Materials provided:
+---+

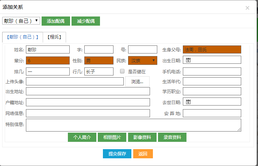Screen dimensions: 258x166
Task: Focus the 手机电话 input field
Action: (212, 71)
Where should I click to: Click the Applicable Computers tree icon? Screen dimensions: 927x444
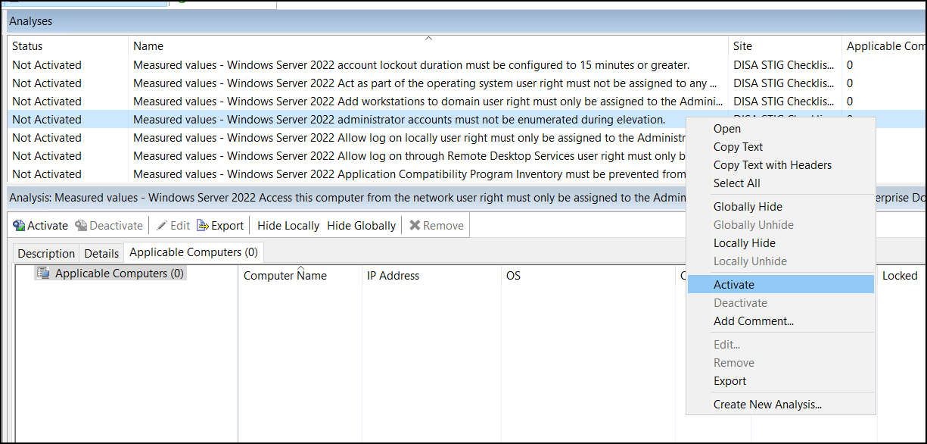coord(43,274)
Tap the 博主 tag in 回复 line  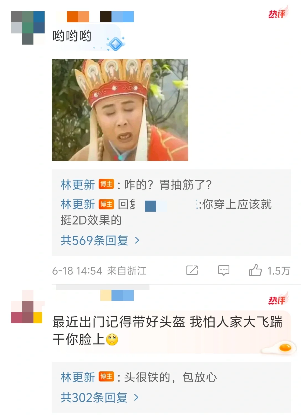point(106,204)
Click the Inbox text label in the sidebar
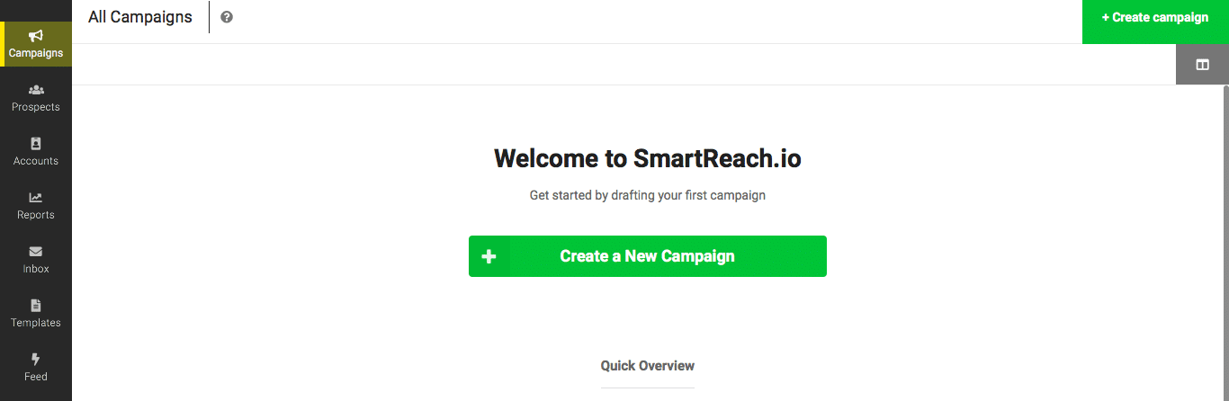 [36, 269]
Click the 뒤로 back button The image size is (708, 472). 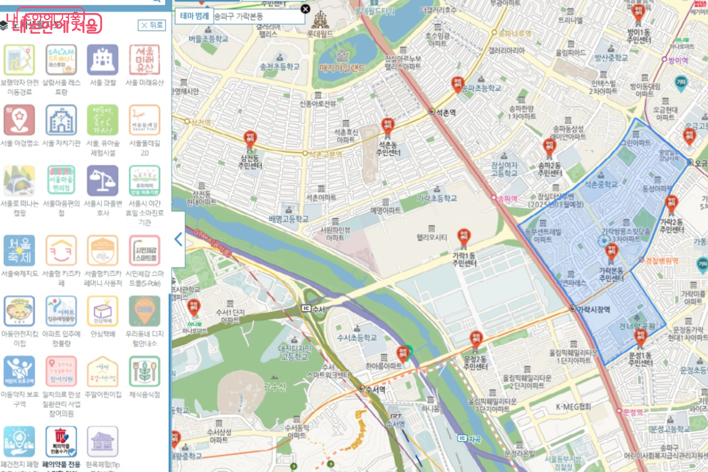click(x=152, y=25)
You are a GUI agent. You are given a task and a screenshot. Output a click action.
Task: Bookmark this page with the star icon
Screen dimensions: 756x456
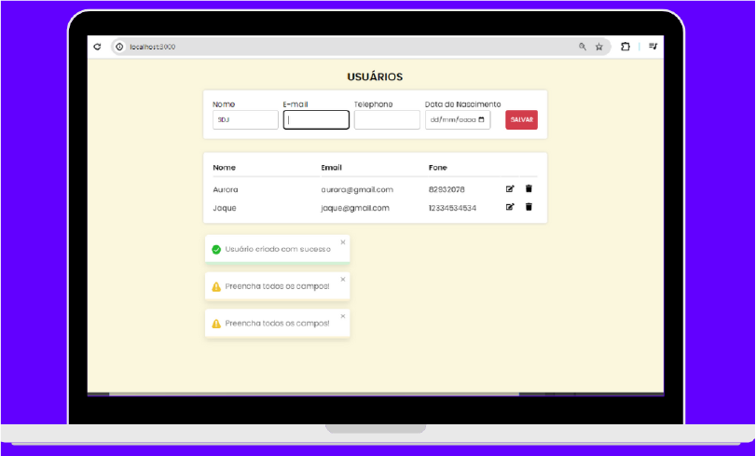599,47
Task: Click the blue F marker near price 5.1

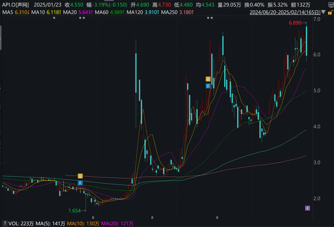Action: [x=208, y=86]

+---+

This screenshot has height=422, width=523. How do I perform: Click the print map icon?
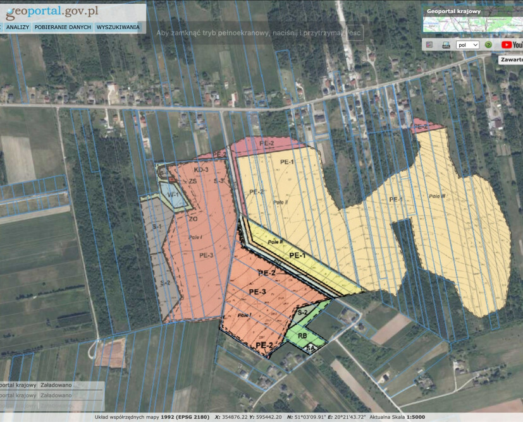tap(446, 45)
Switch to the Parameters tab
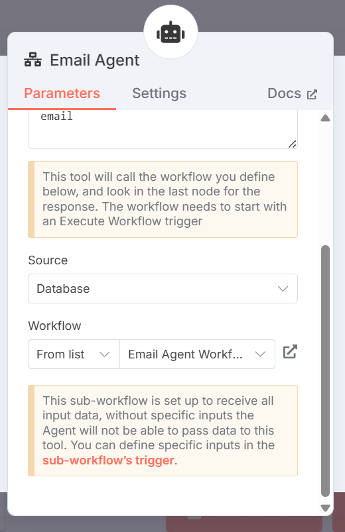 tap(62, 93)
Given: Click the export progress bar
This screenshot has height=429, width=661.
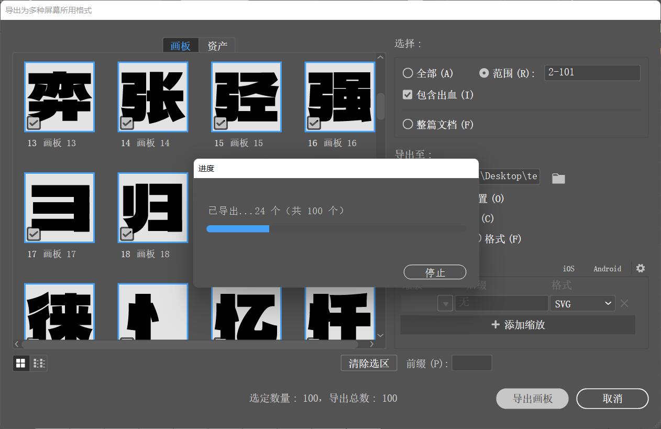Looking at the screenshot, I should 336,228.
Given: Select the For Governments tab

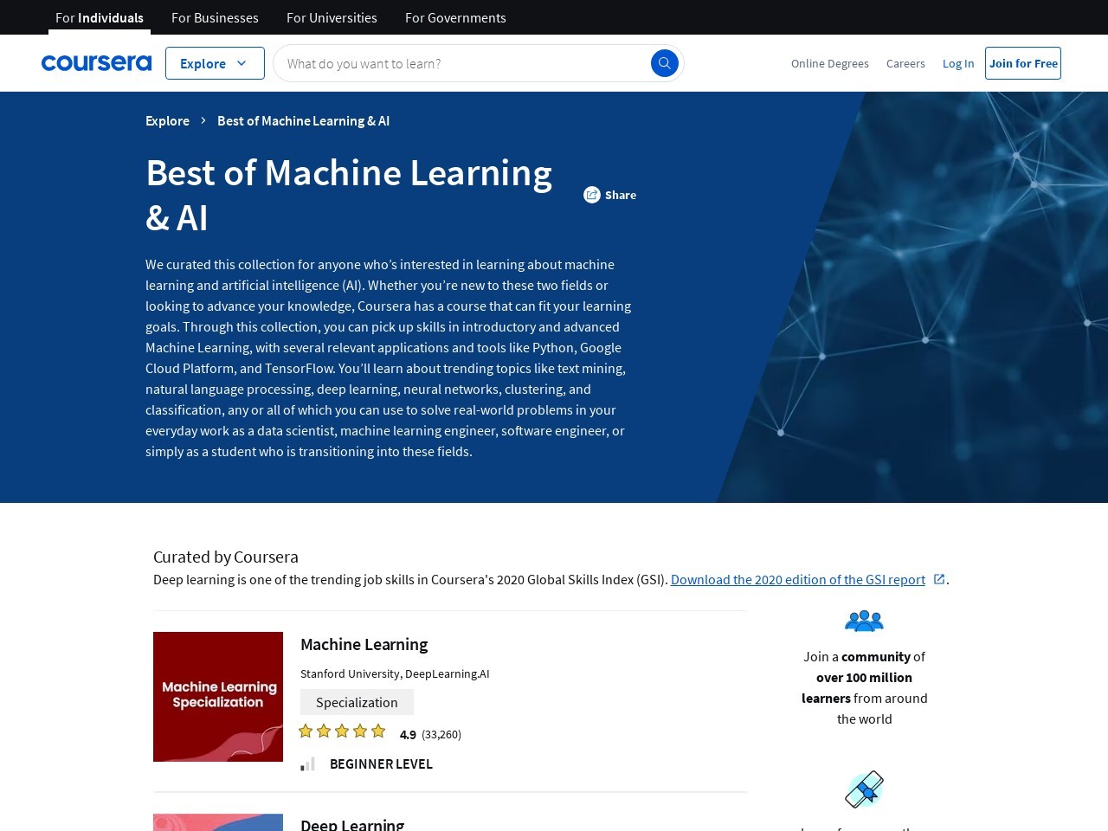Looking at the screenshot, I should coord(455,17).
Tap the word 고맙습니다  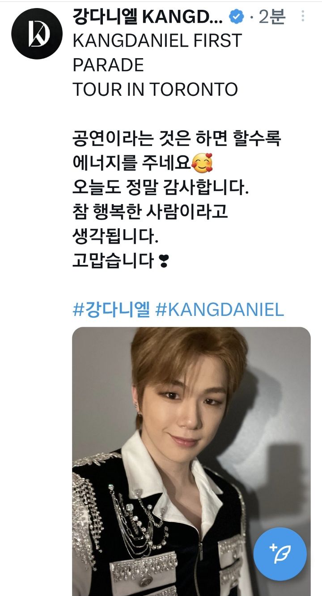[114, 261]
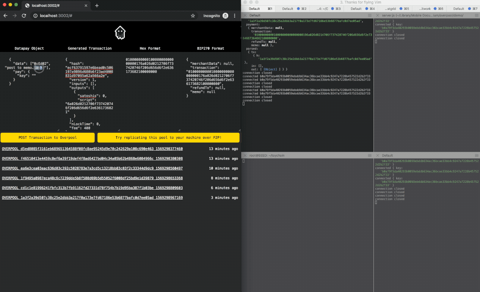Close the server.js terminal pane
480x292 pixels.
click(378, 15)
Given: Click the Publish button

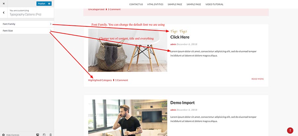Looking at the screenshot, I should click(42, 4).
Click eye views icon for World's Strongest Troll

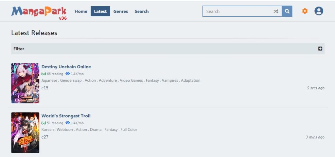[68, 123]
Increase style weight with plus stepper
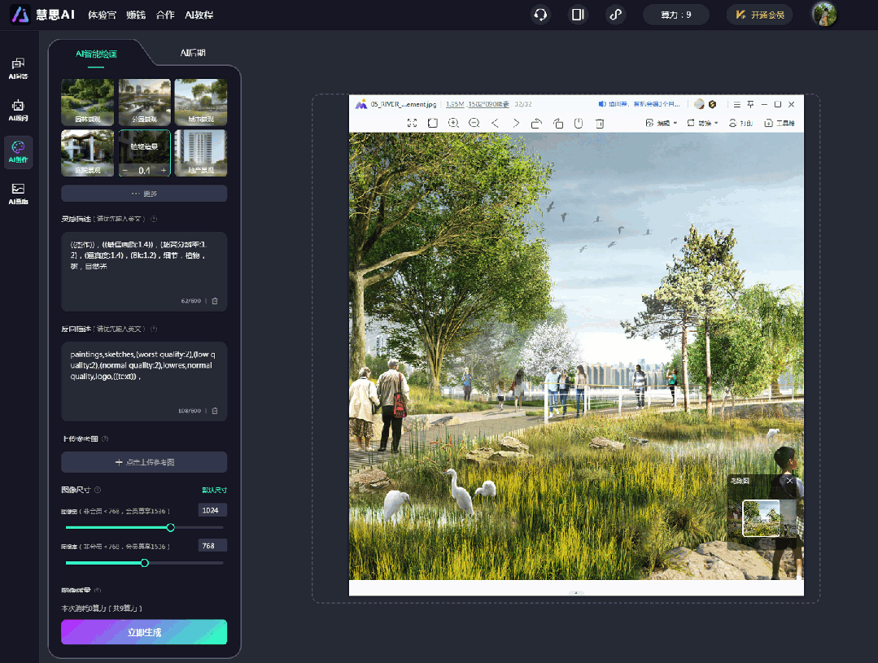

+---+

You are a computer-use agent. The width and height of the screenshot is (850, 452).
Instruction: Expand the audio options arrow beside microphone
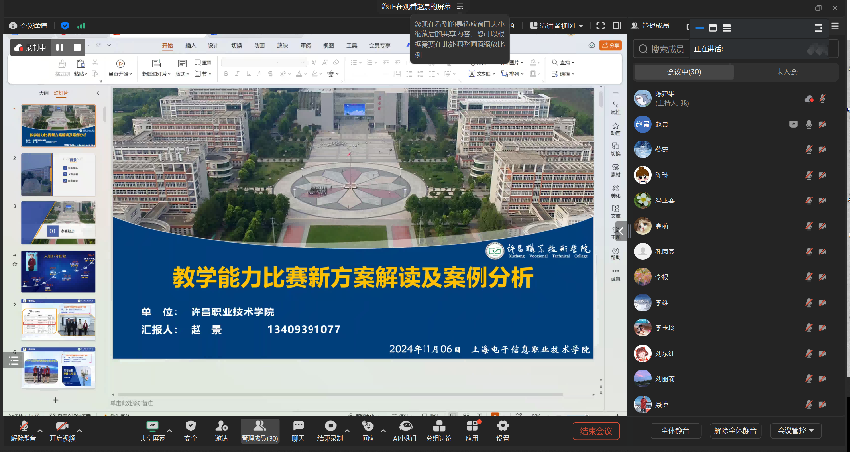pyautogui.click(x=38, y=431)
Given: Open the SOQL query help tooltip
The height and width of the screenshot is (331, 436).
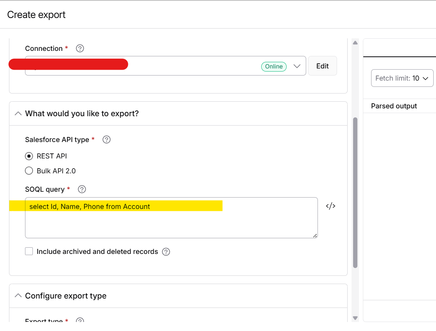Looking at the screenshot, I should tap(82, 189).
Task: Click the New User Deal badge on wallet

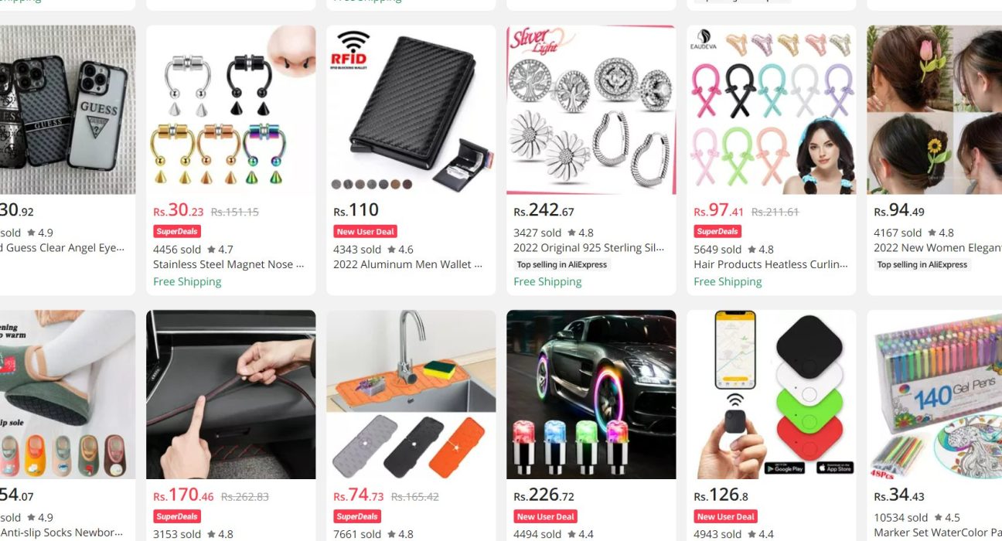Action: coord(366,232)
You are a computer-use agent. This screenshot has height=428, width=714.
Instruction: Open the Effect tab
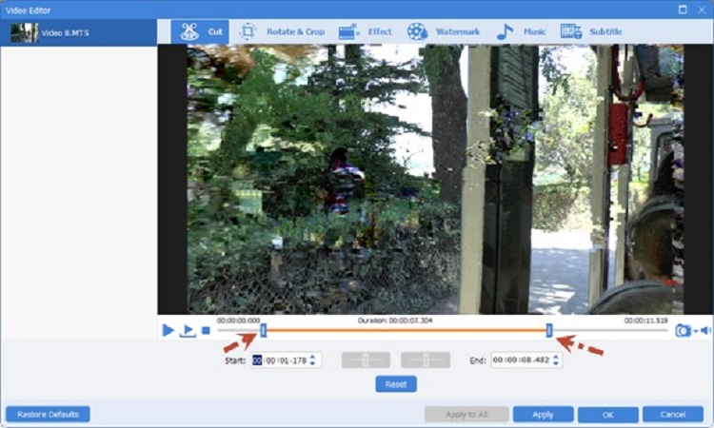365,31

+---+

Try it: Using the data above, copy each line that contains "with".

The completed task:
Task: Bookmark this page with the star icon
Increase style weight with plus stepper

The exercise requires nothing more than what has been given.